Conspiracy theory is an easy substitute for substantive analysis in
God's own country.
There is almost an overarching
consensus across the political spectrum that the real villains behind
every unwanted political pregnancy in Kerala are external agents. And
this in a state a quarter of whose population ekes out their livelihood
working abroad or in other Indian states.
Computers, Railways, industrial development, tractors, modernization
in agriculture, international airports - there is hardly anything that
Kerala hasn't opposed at first, only to regret and welcome a few years
later, when it has become passé. Malayali society is an eternal
opposition, politicized into a cocoon, ceaselessly replacing the materiality
of change with the triviality of shallow polemic. It is misleadingly
progressive and democratic on the surface, but if you scratch that surface,
the mindset of a bygone feudal era stares you in the face. This famously
politicized state will go down in history with the ignominy of having
festively returned to power the government that had brutally implemented
Indira Gandhi's notorious 'Emergency' in the seventies.
Community formations of an
unprecedented kind have played a significant role in the evolution of
electoral politics in Kerala. It is perhaps the only state in India
in which castes have successfully transformed into political communities
with enormous bargaining power at their disposal. Other religious groups
have also been mobilized into political communities, with the result
that, on the one hand, a certain sense of empowerment has dawned on
most of the groups with strong arithmetic on their side, and on the
other, the danger of confessional politics crossing the Rubicon to full
fledged communalism poses a perpetual threat to the fragile fabric of
the polity. The flipside of this whole situation is that miniscule minorities,
who lack the right electoral arithmetic, such as the adivasis, are left
out in the lurch and their legitimate grievances remain unaddressed.
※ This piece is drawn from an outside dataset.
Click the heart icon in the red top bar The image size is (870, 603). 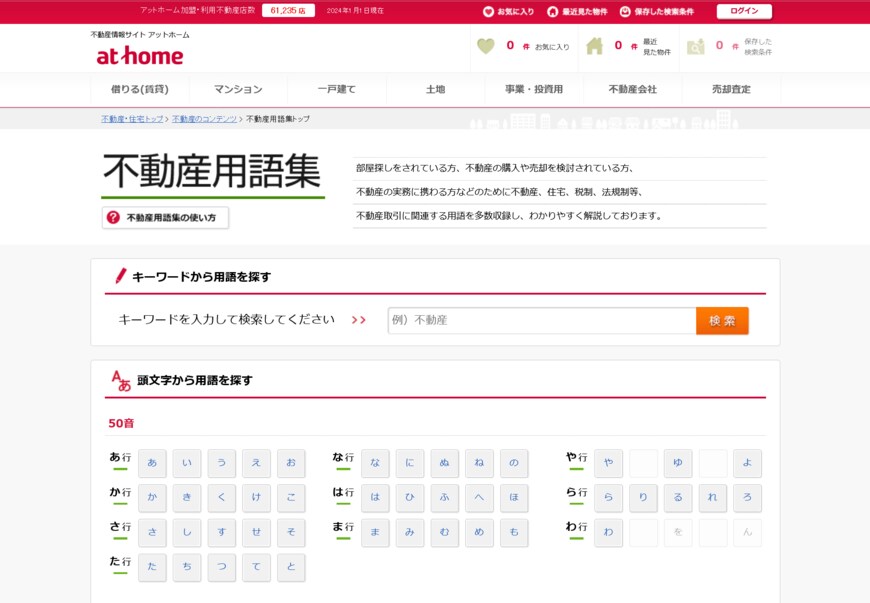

The left, despite its noble
intentions, is destined to work through this inescapable web of communitarian
political formations, often getting caught in the vortex of competitive
confessional claims to the power cake. Accommodating such claims also
assumes especial political importance because the larger threat to the
polity, the fascist Hindutwa brigade, is making every effort to catapult
itself into the political mainstream through the creaks within the structure
of binary coalition politics. In short, the left is caught between a
labyrinth and a treacherous road and it justifiably chooses the latter.
The other major player, Indian
National Congress, leading the non-left, but not Right sort of coalition,
is on an unstoppable suicidal course. Internecine rivalries of the silliest
nature have rendered this dinosaur almost irrelevant. The short and
long of it all is that politics in Kerala is moving in the direction
of nihilist nay saying, while the Malayalees, an incorrigible consumerist
society, consume with total resignation even the news of their being
perpetually screwed up by their own leaders.
The latest fashion that Malayalees
avidly consume is a series of sex scandals, hitting headlines with irksome
regularity, 'featuring' public figures of all hues. Hypocritical to
the core on matters carnal, Kerala is the site of a perpetual phallic
dance and a moral crusade for sexual prudery going on hand in hand.
A sensationalist media,
both print and visual, play their humble role in making this drama more
and more interesting!!
Shajahan Madampat is a cultural critic and commentator.